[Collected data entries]

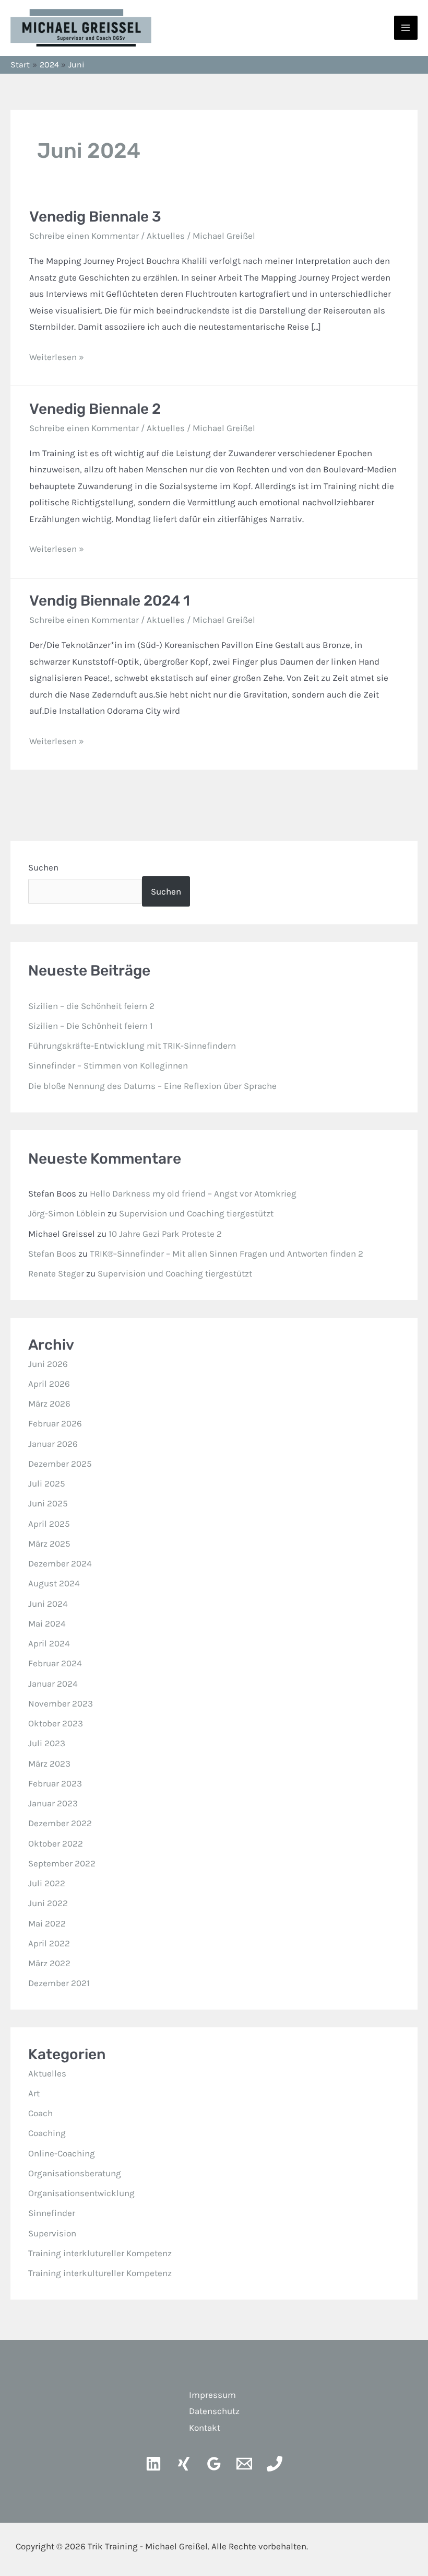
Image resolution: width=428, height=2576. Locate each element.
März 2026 (49, 1403)
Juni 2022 (48, 1903)
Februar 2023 (55, 1783)
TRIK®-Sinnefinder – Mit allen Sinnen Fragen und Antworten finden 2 (226, 1253)
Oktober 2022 (55, 1843)
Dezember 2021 (59, 1983)
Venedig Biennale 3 (95, 216)
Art (34, 2093)
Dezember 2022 (60, 1823)
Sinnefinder (51, 2213)
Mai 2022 (47, 1923)
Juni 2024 (48, 1603)
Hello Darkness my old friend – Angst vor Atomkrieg (193, 1193)
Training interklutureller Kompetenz (100, 2253)
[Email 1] (244, 2464)
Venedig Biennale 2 (95, 408)
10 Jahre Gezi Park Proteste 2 (165, 1233)
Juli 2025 (46, 1483)
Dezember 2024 (60, 1563)
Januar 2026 (53, 1443)
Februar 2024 (55, 1663)
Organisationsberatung (74, 2173)
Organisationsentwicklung (81, 2193)
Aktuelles (166, 235)
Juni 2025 (48, 1503)
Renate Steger (56, 1273)
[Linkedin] (153, 2464)
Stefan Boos (52, 1253)
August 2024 (54, 1583)
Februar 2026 (55, 1423)
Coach (40, 2113)
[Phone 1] (275, 2464)
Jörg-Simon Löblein (66, 1213)
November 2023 (60, 1703)
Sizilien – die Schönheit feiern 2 (91, 1006)
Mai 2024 (47, 1623)
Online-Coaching (61, 2153)
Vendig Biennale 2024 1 (109, 600)
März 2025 (49, 1543)
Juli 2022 (46, 1883)
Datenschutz (214, 2411)
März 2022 (49, 1963)
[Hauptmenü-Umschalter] (406, 28)
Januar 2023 (53, 1803)
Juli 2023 (46, 1743)
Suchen (43, 867)
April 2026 (49, 1383)
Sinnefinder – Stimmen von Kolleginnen (108, 1065)
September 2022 (62, 1863)
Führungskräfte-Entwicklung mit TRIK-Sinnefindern (132, 1045)
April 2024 (49, 1643)
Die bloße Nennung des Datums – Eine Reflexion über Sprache (152, 1086)
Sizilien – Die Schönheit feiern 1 (90, 1025)
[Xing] (184, 2464)
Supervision (52, 2233)
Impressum (212, 2394)
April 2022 (49, 1943)
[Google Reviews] (214, 2464)
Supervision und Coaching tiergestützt (196, 1213)
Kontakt (204, 2427)
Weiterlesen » (56, 355)
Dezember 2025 (60, 1463)
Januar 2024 (53, 1683)
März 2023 (49, 1763)
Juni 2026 (48, 1364)
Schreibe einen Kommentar (84, 235)
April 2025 (49, 1523)
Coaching (47, 2133)
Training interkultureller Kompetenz (100, 2273)
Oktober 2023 (55, 1723)
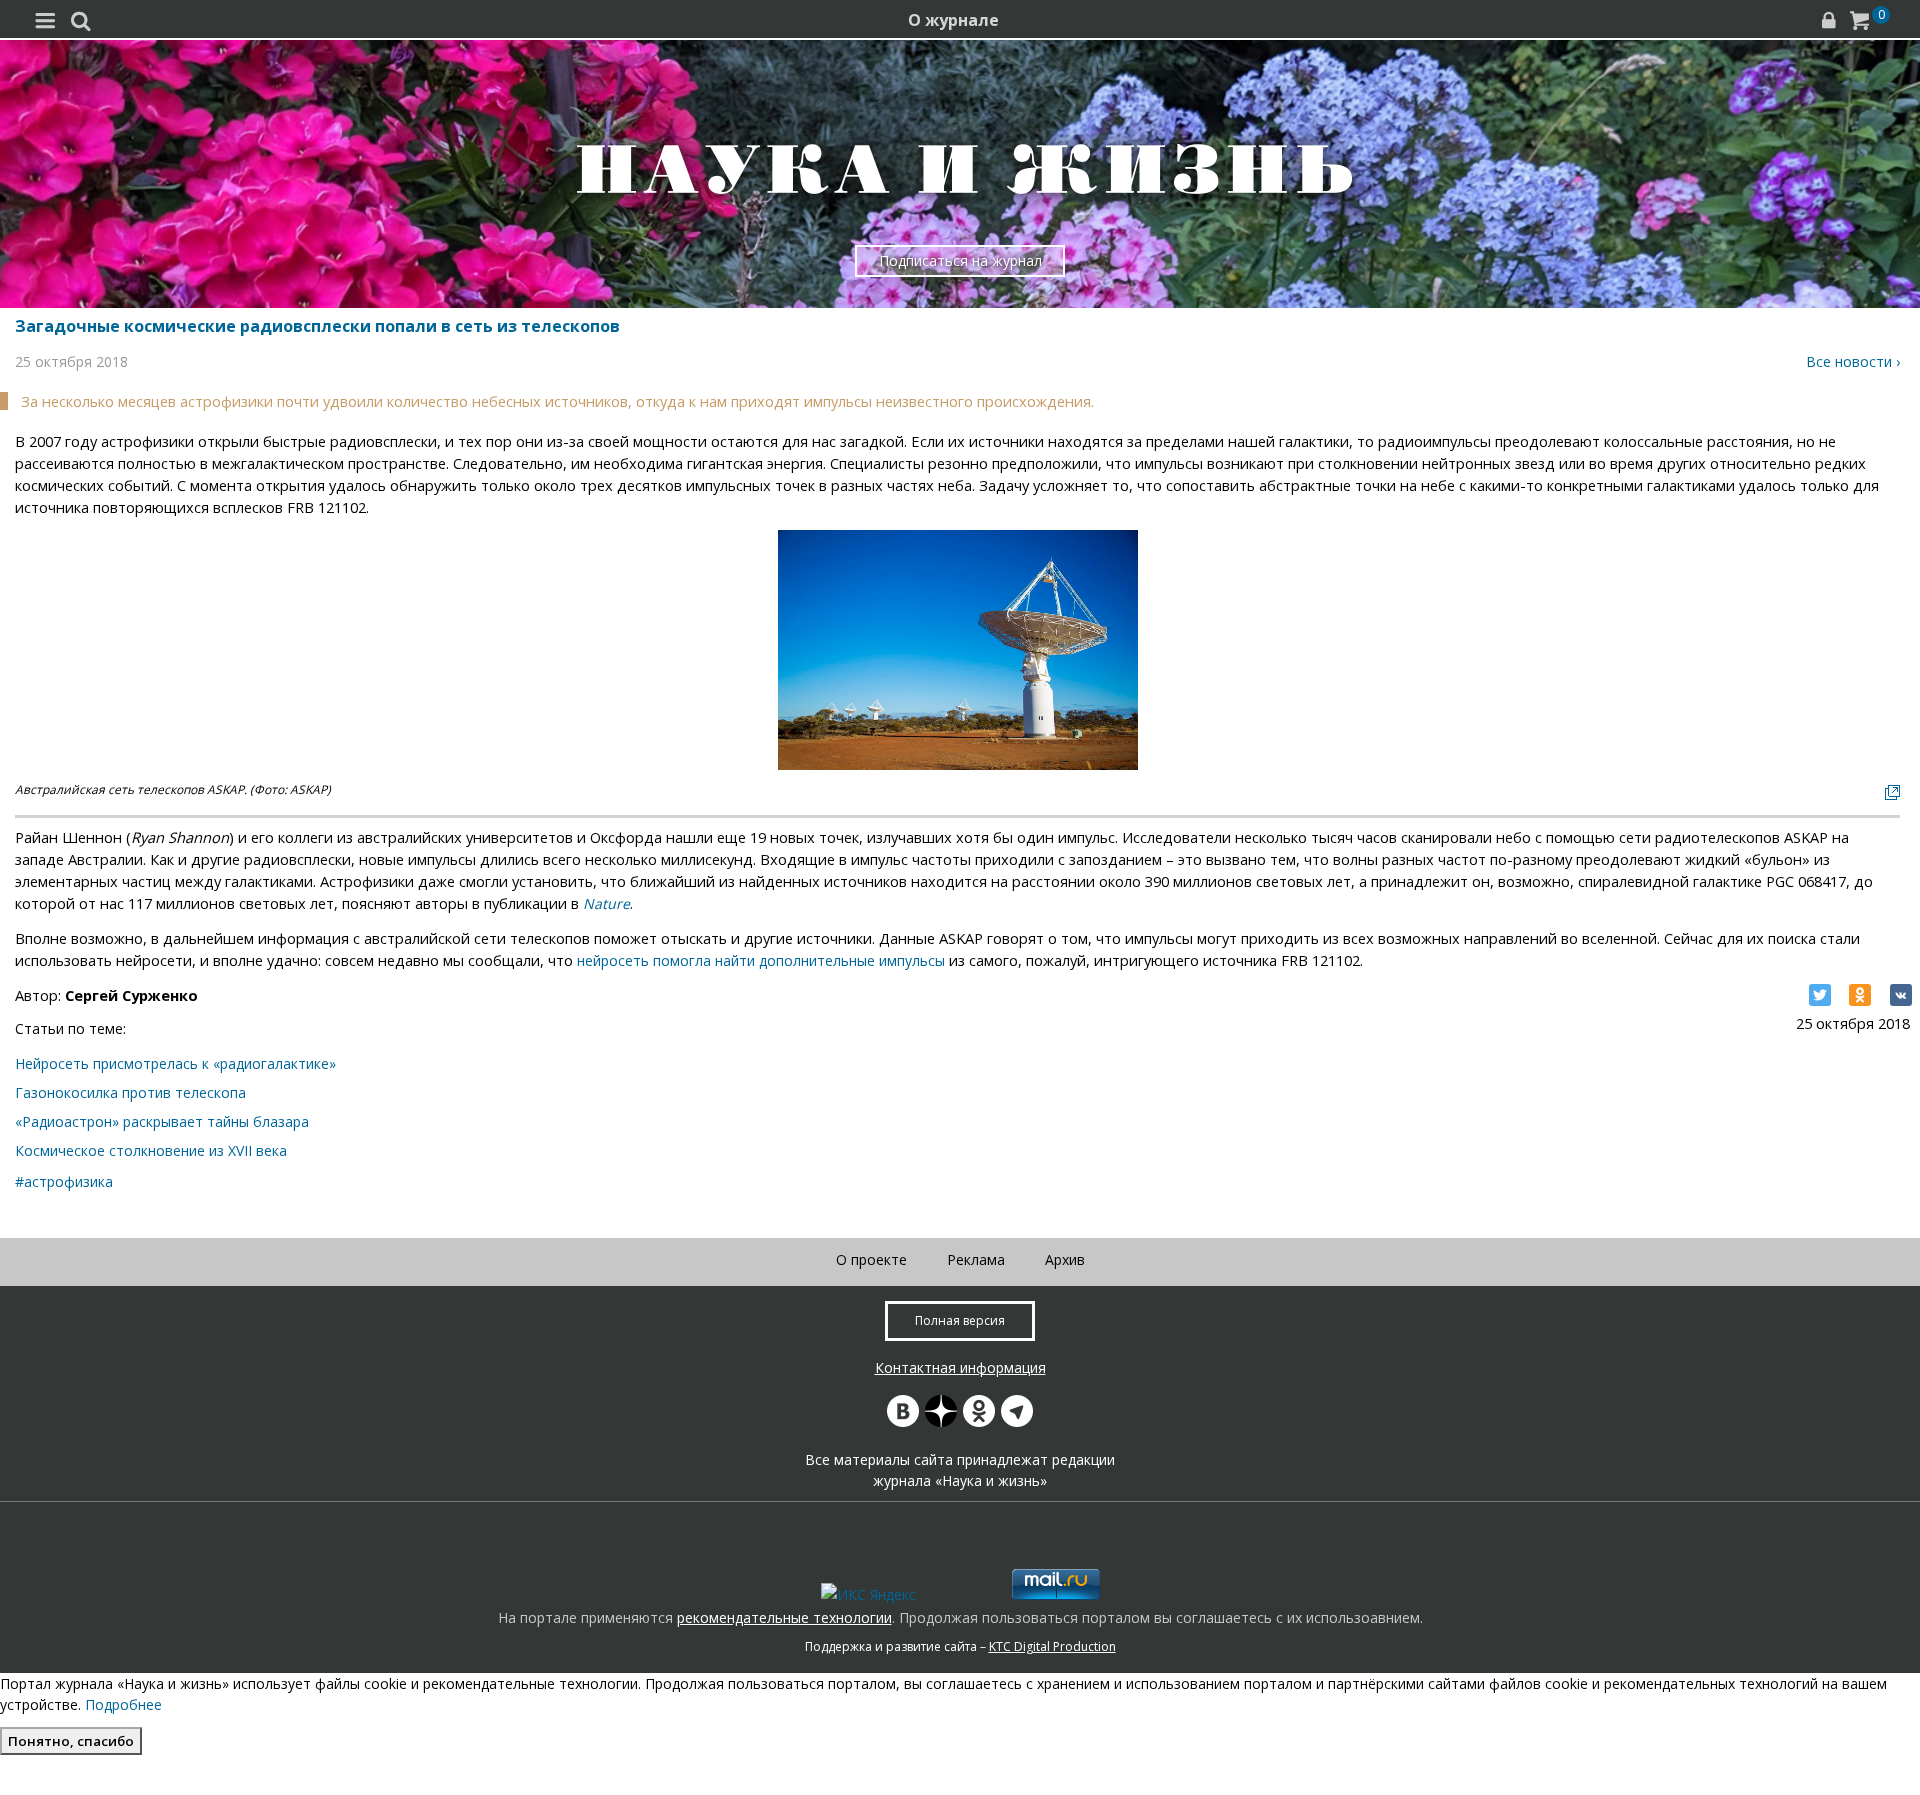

• _Task description_
Your answer should be every line above, written out exactly, with no pictures.

• _Answer space_
Image resolution: width=428, height=2576. Locate each element.
März 2026 (49, 1403)
Juni 2022 (48, 1903)
Februar 2023 (55, 1783)
TRIK®-Sinnefinder – Mit allen Sinnen Fragen und Antworten finden 2 (226, 1253)
Oktober 2022 (55, 1843)
Dezember 2021 (59, 1983)
Venedig Biennale 3 (95, 216)
Art (34, 2093)
Dezember 2022 (60, 1823)
Sinnefinder (51, 2213)
Mai 2022 (47, 1923)
Juni 2024 (48, 1603)
Hello Darkness my old friend – Angst vor Atomkrieg (193, 1193)
Training interklutureller Kompetenz (100, 2253)
[Email 1] (244, 2464)
Venedig Biennale 2 (95, 408)
10 Jahre Gezi Park Proteste 2 (165, 1233)
Juli 2025 (46, 1483)
Dezember 2024 (60, 1563)
Januar 2026 (53, 1443)
Februar 2024 (55, 1663)
Organisationsberatung (74, 2173)
Organisationsentwicklung (81, 2193)
Aktuelles (166, 235)
Juni 2025 (48, 1503)
Renate Steger (56, 1273)
[Linkedin] (153, 2464)
Stefan Boos (52, 1253)
August 2024 (54, 1583)
Februar 2026 (55, 1423)
Coach (40, 2113)
[Phone 1] (275, 2464)
Jörg-Simon Löblein (66, 1213)
November 2023 (60, 1703)
Sizilien – die Schönheit feiern 2 (91, 1006)
Mai 2024 (47, 1623)
Online-Coaching (61, 2153)
Vendig Biennale 2024 1 (109, 600)
März 2025 (49, 1543)
Juli 2022 (46, 1883)
Datenschutz (214, 2411)
März 2022 (49, 1963)
[Hauptmenü-Umschalter] (406, 28)
Januar 2023 (53, 1803)
Juli 2023 (46, 1743)
Suchen (43, 867)
April 2026 (49, 1383)
Sinnefinder – Stimmen von Kolleginnen (108, 1065)
September 2022 (62, 1863)
Führungskräfte-Entwicklung mit TRIK-Sinnefindern (132, 1045)
April 2024 (49, 1643)
Die bloße Nennung des Datums – Eine Reflexion über Sprache (152, 1086)
Sizilien – Die Schönheit feiern 1 (90, 1025)
[Xing] (184, 2464)
Supervision (52, 2233)
Impressum (212, 2394)
April 2022 (49, 1943)
[Google Reviews] (214, 2464)
Supervision und Coaching tiergestützt (196, 1213)
Kontakt (204, 2427)
Weiterlesen » (56, 355)
Dezember 2025 (60, 1463)
Januar 2024 (53, 1683)
März 2023 (49, 1763)
Juni 2026 (48, 1364)
Schreibe einen Kommentar (84, 235)
April 2025 (49, 1523)
Coaching (47, 2133)
Training interkultureller Kompetenz (100, 2273)
Oktober 2023 (55, 1723)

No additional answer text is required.